Problem to work on: Across the entries below, how many lines include "width"? Give the number and nothing else.

───

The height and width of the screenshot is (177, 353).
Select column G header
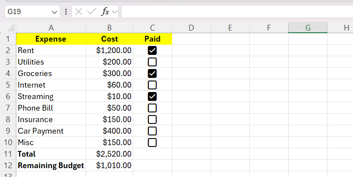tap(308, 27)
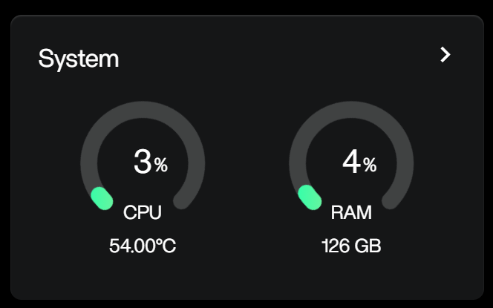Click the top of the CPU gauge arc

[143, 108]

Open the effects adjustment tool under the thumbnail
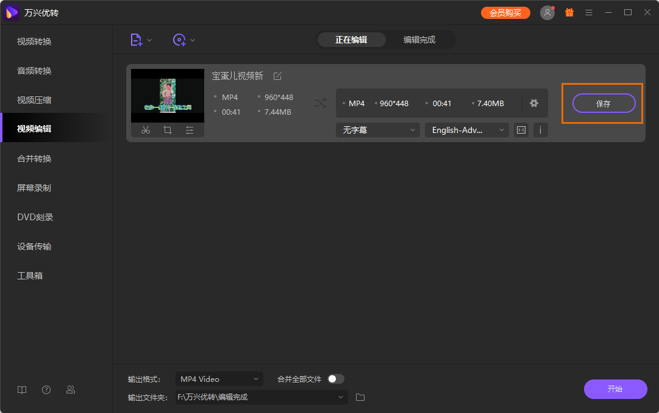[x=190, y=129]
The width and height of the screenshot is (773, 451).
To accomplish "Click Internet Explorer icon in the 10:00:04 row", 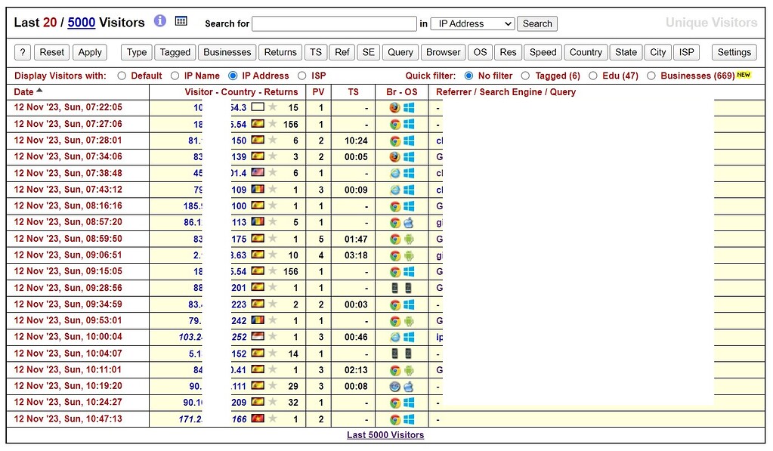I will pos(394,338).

───

Your response: 2